▶ [DATA FOR THE TASK]
----

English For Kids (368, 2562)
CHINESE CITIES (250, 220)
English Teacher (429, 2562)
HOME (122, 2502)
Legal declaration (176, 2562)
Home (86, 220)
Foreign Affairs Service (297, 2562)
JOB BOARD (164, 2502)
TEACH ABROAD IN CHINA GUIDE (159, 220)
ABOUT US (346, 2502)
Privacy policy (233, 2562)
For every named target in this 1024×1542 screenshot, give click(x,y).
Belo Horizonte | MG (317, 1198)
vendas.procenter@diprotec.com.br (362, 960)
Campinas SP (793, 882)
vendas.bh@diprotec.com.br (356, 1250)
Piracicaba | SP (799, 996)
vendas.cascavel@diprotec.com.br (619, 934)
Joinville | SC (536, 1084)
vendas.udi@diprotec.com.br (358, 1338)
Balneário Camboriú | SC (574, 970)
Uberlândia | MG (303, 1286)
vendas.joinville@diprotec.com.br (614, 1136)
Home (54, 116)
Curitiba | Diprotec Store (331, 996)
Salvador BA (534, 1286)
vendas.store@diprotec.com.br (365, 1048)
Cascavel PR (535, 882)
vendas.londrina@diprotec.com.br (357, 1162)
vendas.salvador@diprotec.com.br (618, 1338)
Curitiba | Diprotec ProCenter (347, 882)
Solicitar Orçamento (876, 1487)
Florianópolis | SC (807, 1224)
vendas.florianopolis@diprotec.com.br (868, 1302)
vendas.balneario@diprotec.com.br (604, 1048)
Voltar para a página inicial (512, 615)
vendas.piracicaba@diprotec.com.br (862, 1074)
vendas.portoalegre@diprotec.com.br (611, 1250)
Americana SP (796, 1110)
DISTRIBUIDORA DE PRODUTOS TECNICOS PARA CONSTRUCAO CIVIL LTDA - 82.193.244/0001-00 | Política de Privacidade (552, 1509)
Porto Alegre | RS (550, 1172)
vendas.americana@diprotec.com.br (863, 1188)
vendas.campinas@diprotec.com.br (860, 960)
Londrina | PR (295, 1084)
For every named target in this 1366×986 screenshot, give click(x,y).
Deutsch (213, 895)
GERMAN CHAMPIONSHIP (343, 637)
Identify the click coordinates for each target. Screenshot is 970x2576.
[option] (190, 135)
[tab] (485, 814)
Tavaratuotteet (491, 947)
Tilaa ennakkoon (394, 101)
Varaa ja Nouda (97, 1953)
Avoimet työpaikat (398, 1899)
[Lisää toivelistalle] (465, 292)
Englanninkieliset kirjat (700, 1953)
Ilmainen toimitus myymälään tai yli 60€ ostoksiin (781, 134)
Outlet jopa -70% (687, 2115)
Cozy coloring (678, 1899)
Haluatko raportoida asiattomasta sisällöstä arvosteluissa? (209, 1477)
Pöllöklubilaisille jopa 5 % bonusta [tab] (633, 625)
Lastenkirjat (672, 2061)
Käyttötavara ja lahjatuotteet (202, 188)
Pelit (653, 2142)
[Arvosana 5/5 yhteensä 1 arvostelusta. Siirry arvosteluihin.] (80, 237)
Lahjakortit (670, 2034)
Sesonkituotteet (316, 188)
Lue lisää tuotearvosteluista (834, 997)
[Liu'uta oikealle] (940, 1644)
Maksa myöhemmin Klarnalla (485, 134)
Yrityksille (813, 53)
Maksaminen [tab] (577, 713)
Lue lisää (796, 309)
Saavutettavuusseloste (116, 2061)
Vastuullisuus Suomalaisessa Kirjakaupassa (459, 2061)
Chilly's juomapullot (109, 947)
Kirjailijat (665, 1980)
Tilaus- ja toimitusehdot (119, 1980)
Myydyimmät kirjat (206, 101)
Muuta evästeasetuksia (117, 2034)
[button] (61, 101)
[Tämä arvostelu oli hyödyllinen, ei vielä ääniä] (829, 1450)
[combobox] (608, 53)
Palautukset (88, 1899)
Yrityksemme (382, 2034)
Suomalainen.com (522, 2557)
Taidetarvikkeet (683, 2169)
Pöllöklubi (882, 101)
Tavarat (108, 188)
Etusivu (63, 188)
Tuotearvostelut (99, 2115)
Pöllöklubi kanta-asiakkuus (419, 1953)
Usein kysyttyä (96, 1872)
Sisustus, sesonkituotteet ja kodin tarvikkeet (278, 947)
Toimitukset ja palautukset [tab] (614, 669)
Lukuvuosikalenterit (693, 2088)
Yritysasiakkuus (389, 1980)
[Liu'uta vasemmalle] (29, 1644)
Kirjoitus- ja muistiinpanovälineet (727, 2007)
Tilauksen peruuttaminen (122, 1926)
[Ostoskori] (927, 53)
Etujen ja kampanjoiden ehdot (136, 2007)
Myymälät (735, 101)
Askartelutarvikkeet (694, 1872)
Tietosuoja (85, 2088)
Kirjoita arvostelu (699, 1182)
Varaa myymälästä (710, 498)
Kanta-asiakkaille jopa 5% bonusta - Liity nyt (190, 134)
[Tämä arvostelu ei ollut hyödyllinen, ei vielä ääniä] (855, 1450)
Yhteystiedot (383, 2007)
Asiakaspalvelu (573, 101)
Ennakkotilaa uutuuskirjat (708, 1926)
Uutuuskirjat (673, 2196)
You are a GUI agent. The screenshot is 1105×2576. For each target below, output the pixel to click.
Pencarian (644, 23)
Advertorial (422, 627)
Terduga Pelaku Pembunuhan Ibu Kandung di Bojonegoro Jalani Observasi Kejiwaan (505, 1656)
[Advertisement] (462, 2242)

----

▶ [EXERCISE]
Pick out all lines from the data above in which the word "every" appears.

▶ [REPLY TO THE TASK]
For every named target in this 1024×1542 screenshot, give click(x,y).
For every named target in this 1366×986 screenshot, give click(x,y).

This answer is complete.